__What the exercise asks__. Which lines of the data below hold "computer"? Copy each of them.

__Records for the task__.
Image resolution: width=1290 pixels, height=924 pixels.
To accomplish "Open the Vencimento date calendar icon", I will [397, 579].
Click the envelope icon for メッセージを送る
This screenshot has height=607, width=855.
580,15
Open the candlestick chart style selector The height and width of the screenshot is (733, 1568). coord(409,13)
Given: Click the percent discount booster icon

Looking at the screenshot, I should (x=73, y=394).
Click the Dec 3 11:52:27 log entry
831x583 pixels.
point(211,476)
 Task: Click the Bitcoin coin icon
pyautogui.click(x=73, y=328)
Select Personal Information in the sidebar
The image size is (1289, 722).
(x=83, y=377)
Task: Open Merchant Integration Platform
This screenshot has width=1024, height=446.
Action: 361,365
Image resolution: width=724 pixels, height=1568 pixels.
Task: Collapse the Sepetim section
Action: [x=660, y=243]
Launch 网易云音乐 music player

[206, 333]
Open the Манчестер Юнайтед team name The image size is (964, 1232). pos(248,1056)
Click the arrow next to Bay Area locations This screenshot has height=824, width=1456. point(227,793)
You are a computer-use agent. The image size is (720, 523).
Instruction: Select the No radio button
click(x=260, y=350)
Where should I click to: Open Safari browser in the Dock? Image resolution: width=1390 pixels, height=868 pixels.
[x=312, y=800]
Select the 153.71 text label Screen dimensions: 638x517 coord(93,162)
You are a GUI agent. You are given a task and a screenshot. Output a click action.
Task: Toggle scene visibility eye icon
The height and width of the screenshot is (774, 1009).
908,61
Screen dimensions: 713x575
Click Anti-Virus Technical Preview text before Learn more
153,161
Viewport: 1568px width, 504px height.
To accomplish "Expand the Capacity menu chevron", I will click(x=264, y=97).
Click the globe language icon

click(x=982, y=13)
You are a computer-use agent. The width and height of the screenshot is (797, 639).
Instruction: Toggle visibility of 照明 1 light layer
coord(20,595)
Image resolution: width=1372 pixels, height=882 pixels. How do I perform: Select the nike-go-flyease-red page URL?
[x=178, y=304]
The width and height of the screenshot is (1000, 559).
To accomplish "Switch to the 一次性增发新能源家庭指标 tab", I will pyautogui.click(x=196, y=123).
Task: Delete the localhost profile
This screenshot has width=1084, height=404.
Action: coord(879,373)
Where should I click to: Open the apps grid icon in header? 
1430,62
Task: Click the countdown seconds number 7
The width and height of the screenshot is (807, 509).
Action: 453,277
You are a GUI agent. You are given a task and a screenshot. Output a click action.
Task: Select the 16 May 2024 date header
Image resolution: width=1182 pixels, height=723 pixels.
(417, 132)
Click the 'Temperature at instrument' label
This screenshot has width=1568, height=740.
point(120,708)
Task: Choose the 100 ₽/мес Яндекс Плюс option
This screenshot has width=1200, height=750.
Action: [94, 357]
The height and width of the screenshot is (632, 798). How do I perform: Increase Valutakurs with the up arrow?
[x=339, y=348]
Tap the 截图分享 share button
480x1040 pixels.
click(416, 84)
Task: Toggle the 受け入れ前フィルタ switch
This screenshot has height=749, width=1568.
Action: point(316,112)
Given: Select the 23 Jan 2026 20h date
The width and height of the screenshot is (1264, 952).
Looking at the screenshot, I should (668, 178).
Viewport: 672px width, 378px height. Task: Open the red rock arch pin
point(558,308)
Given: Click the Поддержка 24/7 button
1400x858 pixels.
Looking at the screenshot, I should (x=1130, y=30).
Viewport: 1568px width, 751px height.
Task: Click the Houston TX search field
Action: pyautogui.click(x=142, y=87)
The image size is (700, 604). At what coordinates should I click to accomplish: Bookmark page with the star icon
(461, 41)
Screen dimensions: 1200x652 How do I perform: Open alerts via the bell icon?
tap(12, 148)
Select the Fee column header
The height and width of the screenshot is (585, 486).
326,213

__Output for this exercise__.
You are a computer-use agent. The image size is (720, 523).
You are a computer-use agent. The width and height of the screenshot is (797, 639).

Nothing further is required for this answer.